On ne pense pas aux captages quand on ouvre le robinet. À Cany-Barville, Ocqueville ou Ouainville, l’eau arrive, remplit le verre, fait tourner une machine, sert aux écoles, aux commerces, aux gîtes, aux fermes. Le service paraît simple parce qu’il fonctionne loin des yeux.
Il vient pourtant de réapparaître dans deux consultations de la Communauté de communes de la Côte d’Albâtre. La première porte sur la maîtrise d’œuvre, c’est-à-dire l’équipe chargée de concevoir et suivre le projet, pour créer une usine de traitement d’eau potable liée aux captages de Cany-Barville, Ocqueville et Ouainville. La mission est estimée à 350 000 euros hors taxes, pour une durée prévisionnelle de 48 mois. La collectivité indique que des subventions seront demandées.
Les pelleteuses ne sont pas encore là. Les choix, eux, commencent: comment traiter l’eau, où implanter les ouvrages, quelles contraintes de sol prendre en compte, comment maintenir le service pendant les travaux, et à quel coût. Une seconde consultation, relancée par la communauté de communes, concerne justement des études géotechniques, des études de sol et de l’assistance technique pour ses projets d’eau, d’aménagement, de routes et de bâtiments.
Le sujet tient dans cette étape discrète. Avant une usine, il y a des forages, des analyses, des seuils à respecter, des sols à connaître et des financements à trouver. Sur la Côte d’Albâtre, l’eau potable repose surtout sur des ressources souterraines.
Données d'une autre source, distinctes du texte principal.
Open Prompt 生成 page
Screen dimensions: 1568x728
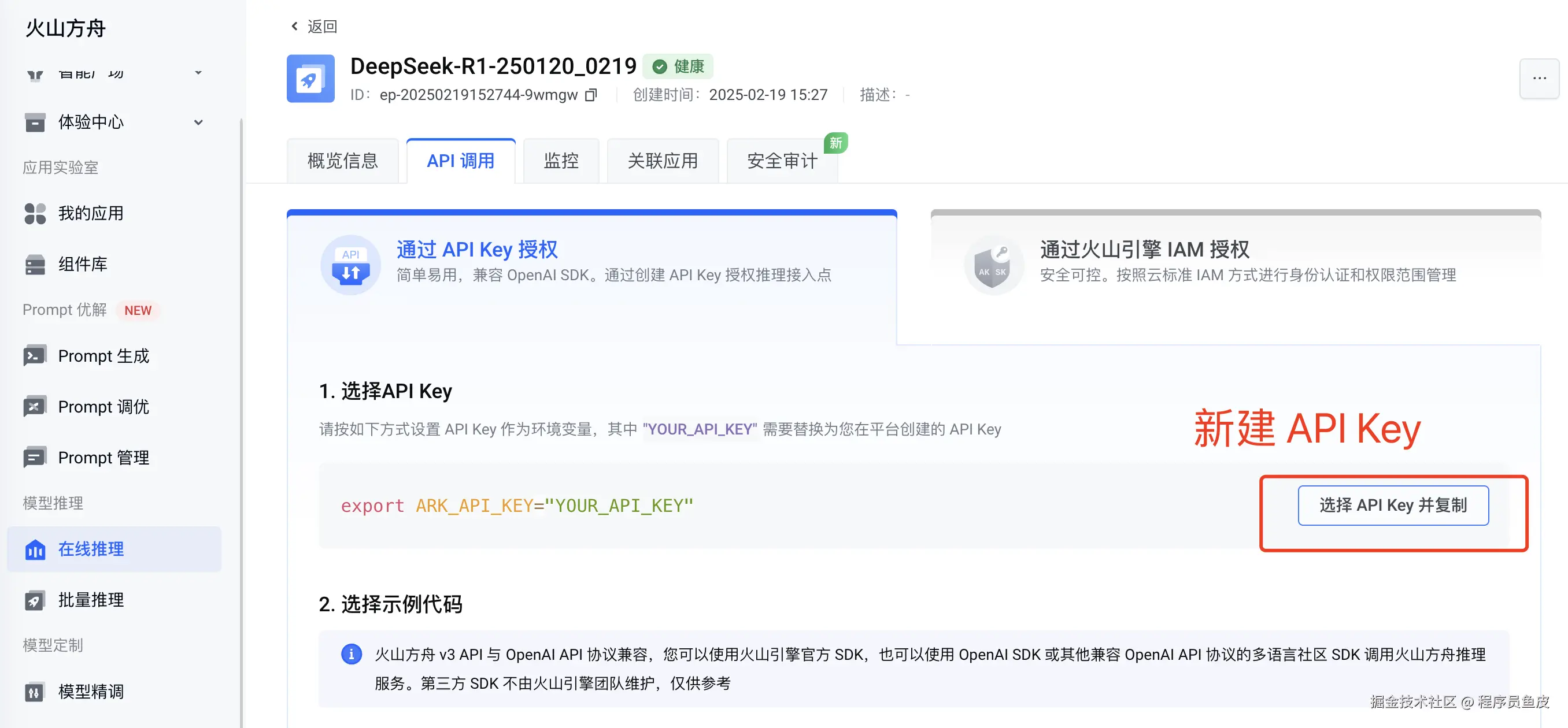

La collectivité suit ses contrats de délégation, entretient les ouvrages et les réseaux, et pilote aussi la protection de la ressource autour des captages. Eaux d’Albâtre exploite le service dans 50 communes du territoire, dont Cany-Barville, Ocqueville et Ouainville.
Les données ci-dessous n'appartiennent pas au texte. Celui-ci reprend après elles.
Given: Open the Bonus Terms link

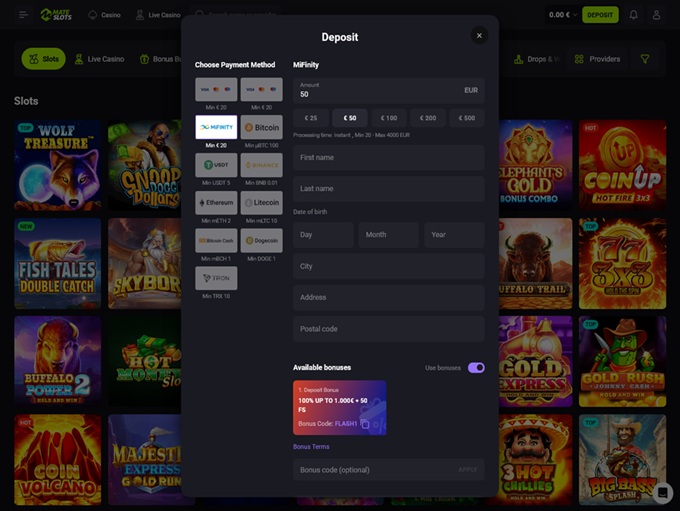Looking at the screenshot, I should click(x=311, y=447).
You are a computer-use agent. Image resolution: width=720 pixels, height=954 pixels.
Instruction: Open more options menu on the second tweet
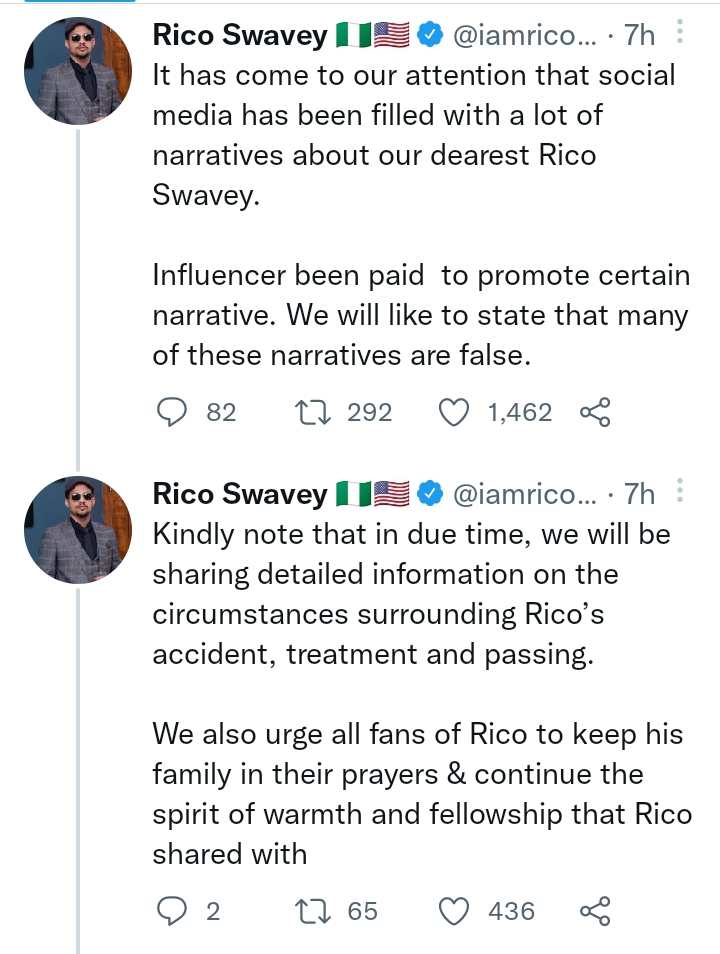tap(679, 493)
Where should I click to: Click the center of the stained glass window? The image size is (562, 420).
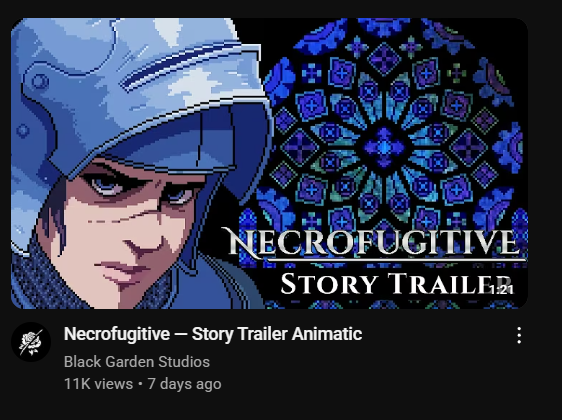click(384, 147)
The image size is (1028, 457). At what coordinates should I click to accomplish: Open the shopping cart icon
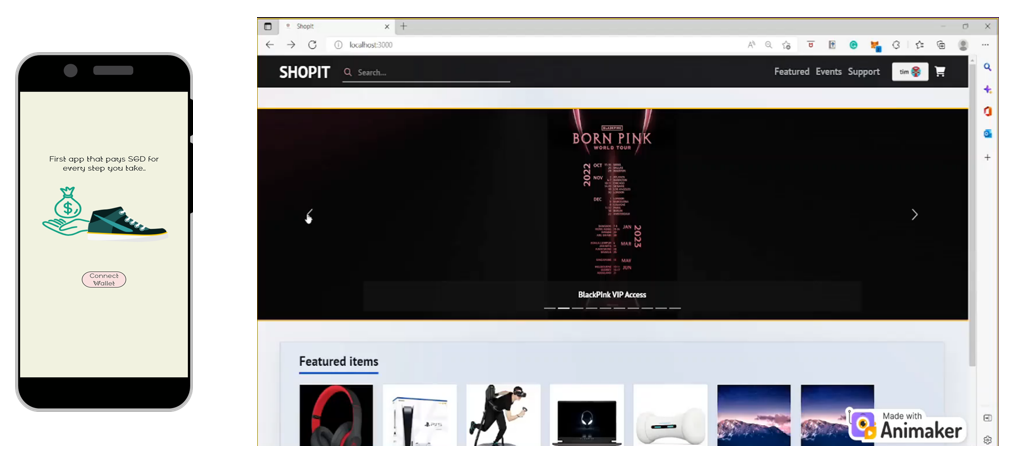[x=939, y=72]
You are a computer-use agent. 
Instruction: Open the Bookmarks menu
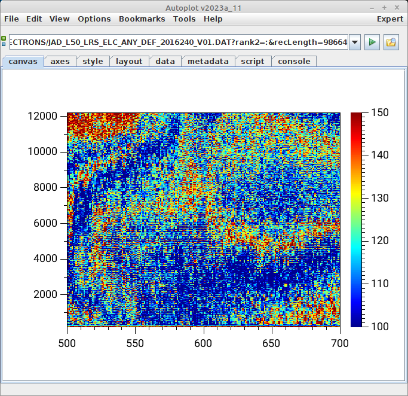(142, 19)
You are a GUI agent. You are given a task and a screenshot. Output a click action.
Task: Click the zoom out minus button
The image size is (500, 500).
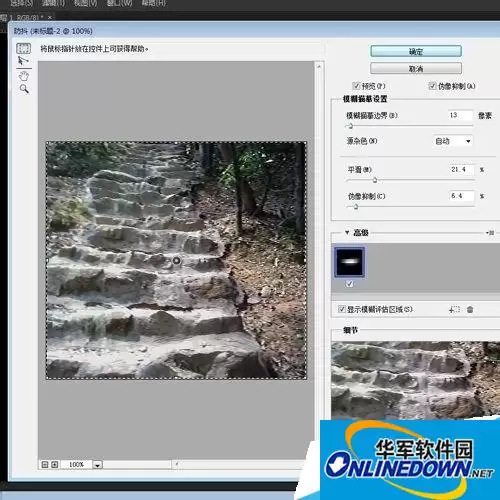pyautogui.click(x=45, y=464)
Les données sanitaires permettent de poser le sujet calmement. À Cany-Barville, la fiche 2024 de l’Agence régionale de santé classe l’eau en qualité insuffisante à cause de dépassements réguliers sur les pesticides et leurs métabolites pertinents. Ces métabolites sont des produits de dégradation: des traces laissées dans l’eau par certaines substances agricoles, parfois longtemps après leur usage. L’ARS précise que l’eau peut être consommée par tous sans risque pour la santé, les teneurs restant inférieures aux valeurs sanitaires établies pour les molécules concernées. Le réseau indiqué dessert 2 564 personnes sur la commune.
À Ouainville, la synthèse 2023 mentionnait déjà des produits de dégradation de pesticides dans la ressource, avec des actions à mener sur la protection de l’eau et sur le traitement. Cette zone de distribution était alimentée par les captages de Cany-Barville Nouveau F2 et F3, et concernait 11 communes pour 2 201 personnes.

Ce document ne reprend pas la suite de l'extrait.